In general the NeuroBasic will be enough for most people. It covers the key neurotransmitters and will answer most questions. If you want more advanced, you would choose the DD Comprehensive Biogenic Amines test. Here's some general information about both tests which might help. For pyroluria use Kryptopyrroles.
Q: Why is the histamine done in plasma and not whole blood?
A: I am aware that eg. Walsh protocol advises whole blood histamine and Biolab used to do it in whole blood but have now swapped to plasma or urine. I asked them why..
“We used to measure whole blood histamine levels but discontinued it in favour of plasma or urine histamine both of which we believe are more sensitive tests for histamine levels (plasma and urine are equally reliable). I know that the Walsh protocol is quite strict on the sample requirements, but in practice we don’t have any problems finding either high or low levels of histamine using the plasma and urine tests.”
Q: Why don’t I need to freeze my kryptopyrrole samples when other tests say I do?
A: Here is what Biolab says about it:
“There’s no harm in freezing kryptopyrrole samples if a patient prefers to do that, but we have looked at this closely and samples left on the lab bench at ambient temperature do not decrease their kryptopyrrole value over a period of 5-10 days. Sensitivity to light and adding ascorbic acid to the sample (covered if patients use our test kits) are more important in terms of kryptopyrrole preservation.
Some people are so concerned about this they even send the samples on dry-ice to us from outside of the UK, but if we leave the samples at ambient temperature and re-test a week later the results are the same. Some other labs measure slightly different compounds (HPL etc) to diagnose pyroluria and it is possible that these compounds are more temperature sensitive.
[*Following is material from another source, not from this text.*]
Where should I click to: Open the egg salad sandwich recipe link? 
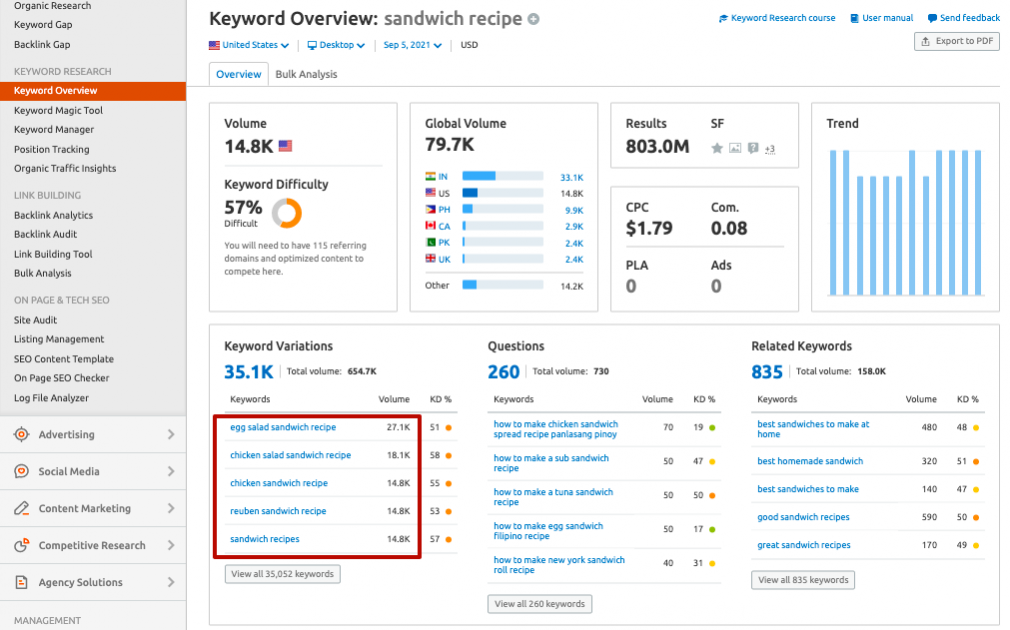coord(283,427)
Freezing doesn’t do any harm, so we welcome frozen samples if the patient/practitioner prefers this option.”
Q: My kryptopyrrole results say they are within reference range yet you have said I may still have a problem. Why?
A: Biolab tell me that the average population scores about 0.02-0.03 so I generally think anything much above that, if the symptoms suggest it, may be worth a Zinc & B6 trial to see if it helps symptoms.
Q: The reference range looks different to other tests. Why is that?
A:. I asked Biolab and they said: “We measure the light absorbance after the chemical reaction to produce the “lavender” colour change that is traditionally used to diagnose the presence of kryptopyrroles in the urine (sometime referred to as the “Mauve factor”). The labs that report the results in mass units are calibrating the analysis against a specific standard and therefore just measuring one pyrrole compound (normally hydroxyhaemopyrrolin-2-one).
Our reference interval is clear enough to diagnose a positive result (after adjustment for the urine concentration with the osmolality).”
So, in other words, Biolab’s test is more comprehensive and can’t be compared to the reference ranges of other tests. There is no conversion from one to another. On the report, you take the second score after it has been ‘corrected for osmolality.’
Q: Can I do Neurotransmitter testing on children?
A: Yes. Labrix tests can be used for children 0-16.